Vladimir Poutine avait-il vraiment besoin de cela, à deux semaines de l'élection présidentielle ? Début mars 2018, l'empoisonnement de l'ancien agent du renseignement militaire Sergueï Skripal et de sa fille Ioulia à Salisbury, dans le sud de l'Angleterre, provoque un émoi considérable et met, une fois de plus, Moscou au ban de la communauté internationale. Plus de 150 « diplomates » russes se retrouvent expulsés de quelque vingt pays occidentaux : du jamais vu depuis la guerre froide. Aux États-Unis comme en Europe, la tentative d'assassinat est ouvertement imputée aux « services » russes.
Mais que sont exactement ces fameux services secrets russes ? Quel est leur fonctionnement, quel est leur degré d'autonomie vis-à-vis de l'exécutif, quelles sont leurs méthodes ? Pour répondre à ces interrogations, il convient d'examiner leur filiation institutionnelle et mémorielle avec les organisations soviétiques qui les ont précédées, leur relation symbiotique avec le pouvoir... et, bien sûr, leurs actions concrètes, souvent létales pour leurs cibles.


Des institutions héritées


Par « services secrets russes », on entend principalement trois organisations, deux civiles et une militaire : le Service fédéral de sécurité (FSB) ; le Service des renseignements extérieurs (SVR) ; et la Direction principale de l'état-major des forces armées (GU). Dans leur ouvrage qui a fait date, Les Nouveaux Boyards, Andreï Soldatov et Irina Borogan ont défendu la thèse selon laquelle le FSB ne serait pas une simple réincarnation du KGB - qui devait rendre compte au Parti communiste -, mais une organisation qui bénéficie d'une indépendance sans précédent (1). C'est sans doute vrai mais il n'en demeure pas moins que, pour appréhender l'esprit du FSB - et, par extension, celui des services secrets russes dans leur globalité -, on ne peut faire abstraction de leur filiation, institutionnelle et mémorielle, avec le passé soviétique.

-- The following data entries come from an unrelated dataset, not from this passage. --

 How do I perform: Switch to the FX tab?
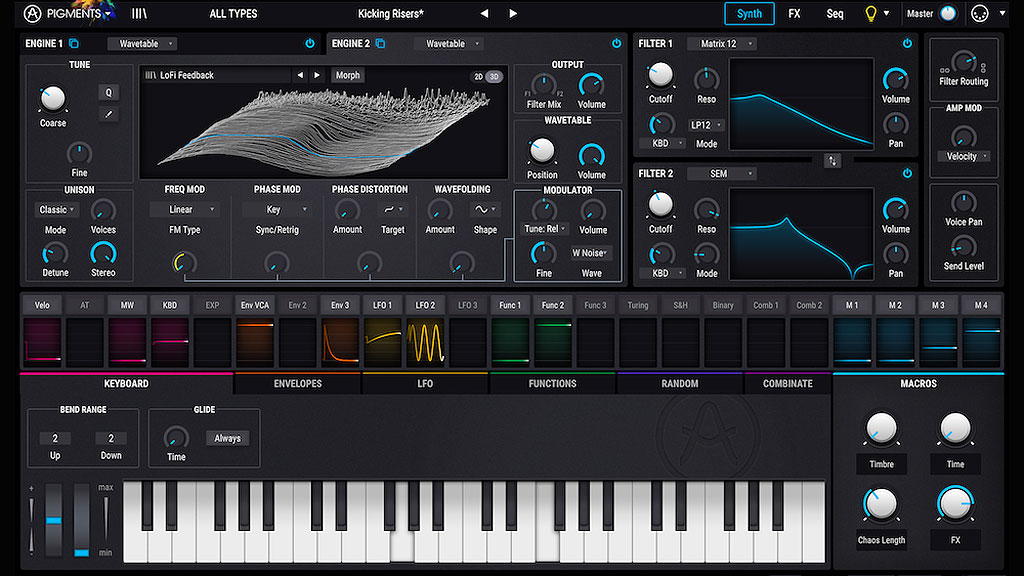coord(794,14)
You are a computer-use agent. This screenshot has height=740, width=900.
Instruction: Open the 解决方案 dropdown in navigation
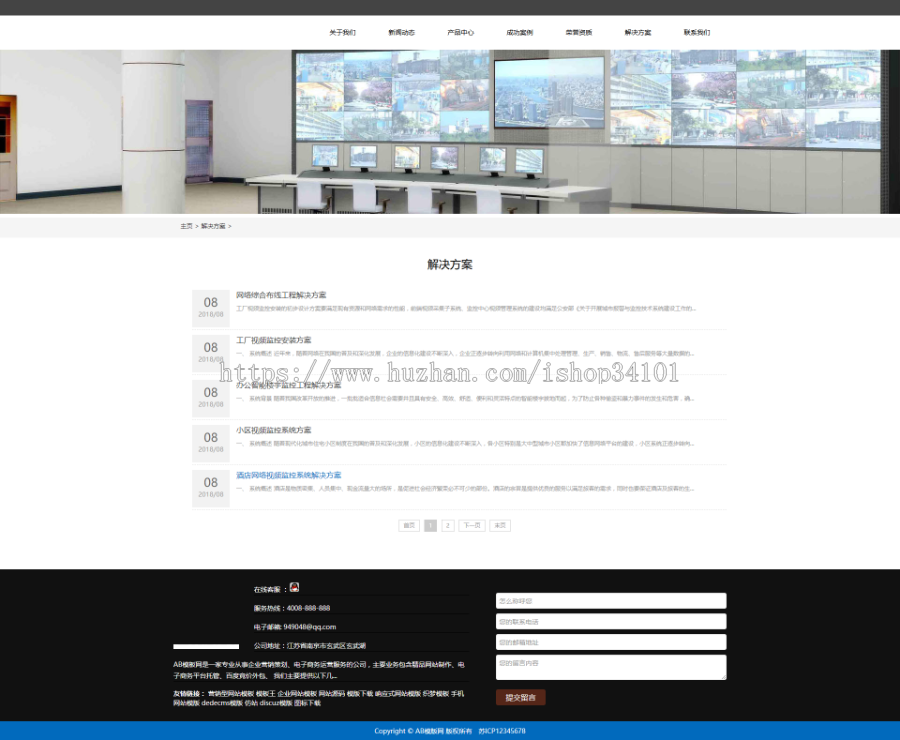[635, 31]
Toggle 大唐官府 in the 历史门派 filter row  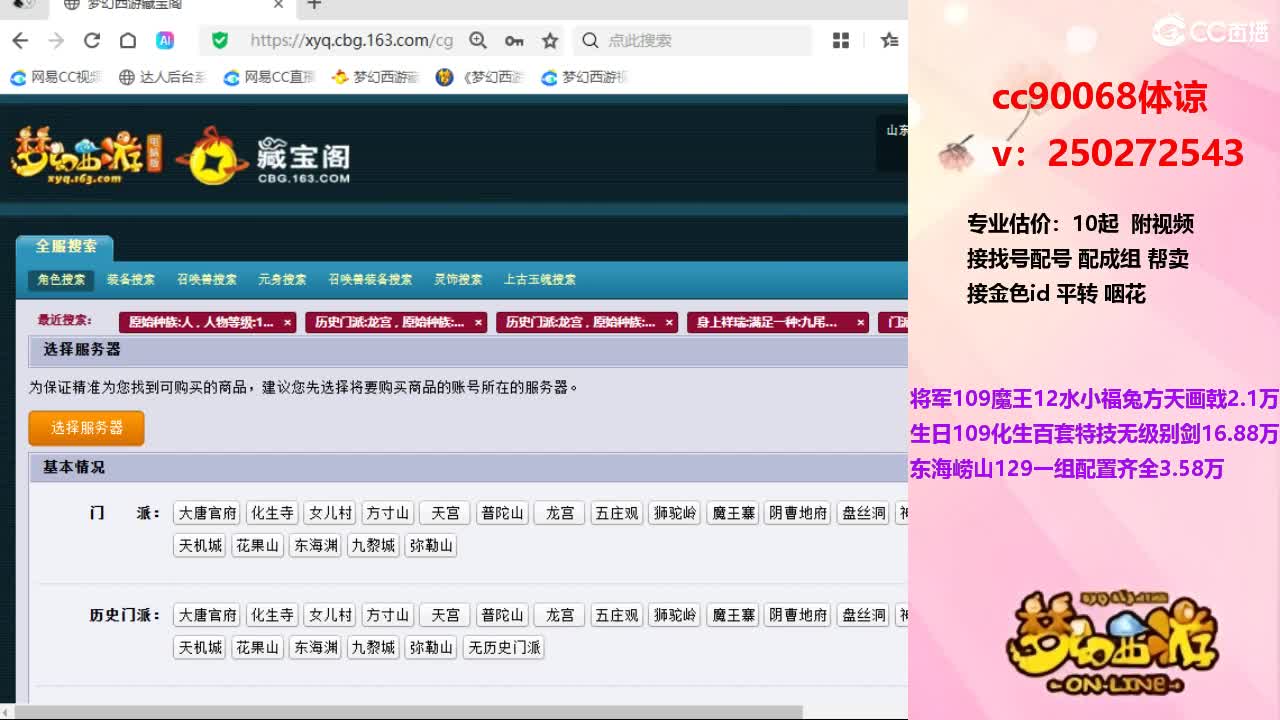[207, 615]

La filiation institutionnelle


En août 1991, un groupe de conservateurs tente le coup de force en Russie : parmi eux, le directeur du Comité de la sécurité de l'État (KGB), Vladimir Krioutchkov. Boris Eltsine, président de la République soviétique de Russie - future Fédération de Russie -, prend la tête de la résistance. À ses yeux, le « Comité » est non seulement une institution de sinistre mémoire, un symbole du régime totalitaire à abattre, mais aussi un frein aux réformes qu'il va bientôt entreprendre. Le 6 novembre 1991, le KGB est dissous ; de son démembrement vont émerger plusieurs organisations, dont les plus importantes seront le SVR et le FSB.
Le SVR voit le jour le 18 décembre 1991. Il reprend, pour l'essentiel, les fonctions de la Première direction principale (PGU) du KGB, à savoir l'espionnage à l'étranger. La création du FSB, qui se substituera à la Deuxième direction principale (VGU) du KGB, en charge du contre-espionnage, sera moins immédiate : en 1992 voit le jour le ministère de la Sécurité (MB) qui laisse la place, l'année suivante, au Service fédéral de contre-espionnage (FSK) et, enfin, le 10 avril 1995, au FSB.
Ces réorganisations s'expliquent d'abord par le contexte trouble des premières …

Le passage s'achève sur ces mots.